Connect the debug board to the JTAG dongle and to the board to be fixed. Turn on the board power.

Start XDB.

Select the "cforth.xsf" configuration file and click "Start".

Un-maximize the XDB window and expose the serial window so you can see messages from the board.

Click the FUSE button at the left side of the XDB button. After a few seconds you should see a message in the serial window saying the fuse programming succeeded.


After initial boot, this is mainly driver testing of hardware as functionality is confirmed with OFW.

  • Initial boot
  • USB
  • SD
  • Video
  • DCON and OLPC display
  • Audio



Some of the documentation is becoming available on the XO 1.75 A1 board page.
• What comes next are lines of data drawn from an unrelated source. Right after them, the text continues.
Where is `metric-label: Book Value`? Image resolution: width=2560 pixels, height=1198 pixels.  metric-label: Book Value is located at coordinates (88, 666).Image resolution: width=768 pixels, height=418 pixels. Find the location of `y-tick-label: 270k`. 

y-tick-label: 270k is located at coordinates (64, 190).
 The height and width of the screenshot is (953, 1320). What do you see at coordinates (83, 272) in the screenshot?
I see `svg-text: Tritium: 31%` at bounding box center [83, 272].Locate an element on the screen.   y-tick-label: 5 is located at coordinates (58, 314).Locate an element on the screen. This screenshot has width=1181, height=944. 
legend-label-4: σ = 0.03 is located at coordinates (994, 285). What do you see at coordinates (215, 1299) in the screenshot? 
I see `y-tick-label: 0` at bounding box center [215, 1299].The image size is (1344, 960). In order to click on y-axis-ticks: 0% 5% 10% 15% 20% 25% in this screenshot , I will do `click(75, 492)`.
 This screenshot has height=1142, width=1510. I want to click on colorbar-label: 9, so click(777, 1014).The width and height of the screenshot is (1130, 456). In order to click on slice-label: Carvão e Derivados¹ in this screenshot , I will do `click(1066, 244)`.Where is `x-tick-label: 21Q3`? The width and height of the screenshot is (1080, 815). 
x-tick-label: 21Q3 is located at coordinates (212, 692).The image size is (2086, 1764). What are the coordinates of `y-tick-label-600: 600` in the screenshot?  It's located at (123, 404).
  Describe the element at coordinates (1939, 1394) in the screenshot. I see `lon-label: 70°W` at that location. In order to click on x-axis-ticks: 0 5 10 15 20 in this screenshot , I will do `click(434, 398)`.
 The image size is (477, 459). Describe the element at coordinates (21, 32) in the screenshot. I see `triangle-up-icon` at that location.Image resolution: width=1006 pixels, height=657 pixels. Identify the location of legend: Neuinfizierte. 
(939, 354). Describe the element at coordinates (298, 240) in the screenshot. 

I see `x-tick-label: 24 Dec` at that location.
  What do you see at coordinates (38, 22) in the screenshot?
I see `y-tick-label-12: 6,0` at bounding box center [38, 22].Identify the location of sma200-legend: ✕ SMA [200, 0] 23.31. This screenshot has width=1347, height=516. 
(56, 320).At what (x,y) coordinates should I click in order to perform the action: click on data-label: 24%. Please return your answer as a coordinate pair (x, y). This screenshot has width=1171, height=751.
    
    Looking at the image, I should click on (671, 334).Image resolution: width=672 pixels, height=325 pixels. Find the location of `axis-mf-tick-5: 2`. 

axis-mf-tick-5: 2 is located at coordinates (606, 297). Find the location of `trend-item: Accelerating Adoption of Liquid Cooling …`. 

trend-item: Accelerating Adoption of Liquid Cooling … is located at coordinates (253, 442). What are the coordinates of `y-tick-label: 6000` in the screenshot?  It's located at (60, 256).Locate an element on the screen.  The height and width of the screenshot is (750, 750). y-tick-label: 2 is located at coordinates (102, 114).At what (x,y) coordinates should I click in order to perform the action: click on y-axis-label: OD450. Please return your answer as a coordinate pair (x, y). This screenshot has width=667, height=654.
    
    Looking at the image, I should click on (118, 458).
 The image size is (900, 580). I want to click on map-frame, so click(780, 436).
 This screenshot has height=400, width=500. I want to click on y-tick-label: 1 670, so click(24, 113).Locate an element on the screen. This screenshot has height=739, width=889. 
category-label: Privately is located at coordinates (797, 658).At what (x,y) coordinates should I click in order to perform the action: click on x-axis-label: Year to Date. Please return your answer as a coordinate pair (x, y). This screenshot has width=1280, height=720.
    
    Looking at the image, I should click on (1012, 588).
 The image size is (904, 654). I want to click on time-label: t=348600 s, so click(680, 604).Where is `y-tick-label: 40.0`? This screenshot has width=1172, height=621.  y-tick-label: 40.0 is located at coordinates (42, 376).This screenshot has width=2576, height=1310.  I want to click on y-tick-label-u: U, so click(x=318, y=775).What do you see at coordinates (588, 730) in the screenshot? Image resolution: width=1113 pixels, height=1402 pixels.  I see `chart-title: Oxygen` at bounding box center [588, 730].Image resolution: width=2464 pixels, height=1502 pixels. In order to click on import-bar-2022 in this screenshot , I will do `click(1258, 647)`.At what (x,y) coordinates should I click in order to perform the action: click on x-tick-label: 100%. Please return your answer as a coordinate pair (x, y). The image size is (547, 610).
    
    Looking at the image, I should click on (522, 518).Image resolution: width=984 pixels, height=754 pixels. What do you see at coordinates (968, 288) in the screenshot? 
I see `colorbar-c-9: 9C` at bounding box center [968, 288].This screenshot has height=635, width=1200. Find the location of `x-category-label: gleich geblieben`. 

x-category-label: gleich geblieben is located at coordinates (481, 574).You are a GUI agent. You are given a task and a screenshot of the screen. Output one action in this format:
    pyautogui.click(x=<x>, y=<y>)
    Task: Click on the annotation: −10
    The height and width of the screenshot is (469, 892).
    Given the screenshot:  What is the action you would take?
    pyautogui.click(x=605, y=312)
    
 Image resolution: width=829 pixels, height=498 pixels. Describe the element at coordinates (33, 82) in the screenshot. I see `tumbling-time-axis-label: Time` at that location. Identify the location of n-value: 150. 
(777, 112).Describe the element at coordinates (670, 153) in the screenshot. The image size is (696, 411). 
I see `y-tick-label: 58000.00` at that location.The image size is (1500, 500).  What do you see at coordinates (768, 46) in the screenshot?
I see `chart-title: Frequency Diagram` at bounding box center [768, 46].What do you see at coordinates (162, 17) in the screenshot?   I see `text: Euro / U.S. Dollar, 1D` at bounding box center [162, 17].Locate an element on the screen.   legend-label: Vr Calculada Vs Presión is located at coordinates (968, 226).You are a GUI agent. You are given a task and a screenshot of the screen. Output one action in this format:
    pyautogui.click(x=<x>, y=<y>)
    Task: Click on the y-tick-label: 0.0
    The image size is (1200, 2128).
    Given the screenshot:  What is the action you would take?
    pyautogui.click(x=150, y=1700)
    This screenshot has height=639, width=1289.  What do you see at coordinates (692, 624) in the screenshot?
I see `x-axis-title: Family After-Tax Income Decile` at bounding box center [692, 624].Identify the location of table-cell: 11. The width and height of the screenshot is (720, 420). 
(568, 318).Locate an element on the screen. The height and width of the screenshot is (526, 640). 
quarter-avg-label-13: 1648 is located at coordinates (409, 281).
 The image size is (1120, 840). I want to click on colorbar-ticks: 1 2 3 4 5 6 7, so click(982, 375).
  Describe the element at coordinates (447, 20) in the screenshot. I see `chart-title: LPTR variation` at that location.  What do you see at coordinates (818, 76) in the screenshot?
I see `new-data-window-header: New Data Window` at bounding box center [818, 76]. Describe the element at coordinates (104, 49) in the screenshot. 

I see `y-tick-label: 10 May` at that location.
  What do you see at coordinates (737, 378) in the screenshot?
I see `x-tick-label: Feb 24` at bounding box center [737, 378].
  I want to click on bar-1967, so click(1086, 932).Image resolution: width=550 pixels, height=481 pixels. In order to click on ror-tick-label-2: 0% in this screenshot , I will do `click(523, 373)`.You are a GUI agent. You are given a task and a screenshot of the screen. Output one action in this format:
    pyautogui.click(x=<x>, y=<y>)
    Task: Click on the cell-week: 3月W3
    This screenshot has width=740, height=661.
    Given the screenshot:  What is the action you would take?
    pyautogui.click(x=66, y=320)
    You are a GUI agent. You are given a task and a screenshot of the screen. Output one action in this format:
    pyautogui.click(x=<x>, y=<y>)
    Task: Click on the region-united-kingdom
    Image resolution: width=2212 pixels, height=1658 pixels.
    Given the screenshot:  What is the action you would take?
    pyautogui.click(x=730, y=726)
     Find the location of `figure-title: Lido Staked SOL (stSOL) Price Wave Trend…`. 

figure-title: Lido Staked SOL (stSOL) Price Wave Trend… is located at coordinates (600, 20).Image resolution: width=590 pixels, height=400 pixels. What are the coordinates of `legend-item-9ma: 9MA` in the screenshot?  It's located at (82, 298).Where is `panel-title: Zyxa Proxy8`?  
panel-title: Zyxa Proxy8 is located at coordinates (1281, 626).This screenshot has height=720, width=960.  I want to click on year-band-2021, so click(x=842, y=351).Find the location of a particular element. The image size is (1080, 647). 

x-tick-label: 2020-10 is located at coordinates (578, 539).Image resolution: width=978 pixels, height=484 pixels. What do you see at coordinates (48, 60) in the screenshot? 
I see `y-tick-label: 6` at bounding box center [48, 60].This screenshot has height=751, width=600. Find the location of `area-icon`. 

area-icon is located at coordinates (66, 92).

Early documentation may be obtained from a secure FTP site on dev.laptop.org:


If you already have a login on dev, let wad know and he will get you access privileges.

Information is also available on the Team Tech wiki.


We will be staying at:

Our recommended medical provider is:

  • The Taipei Adventist Hospital - English speaking, decent care, just make sure to bring your own soap, towel, and arrange for outside food delivery. There is a Burger King across the street, so your confederate can smuggle in food, and then answer "yes" to the question "Is that a Whopper in your pocket"?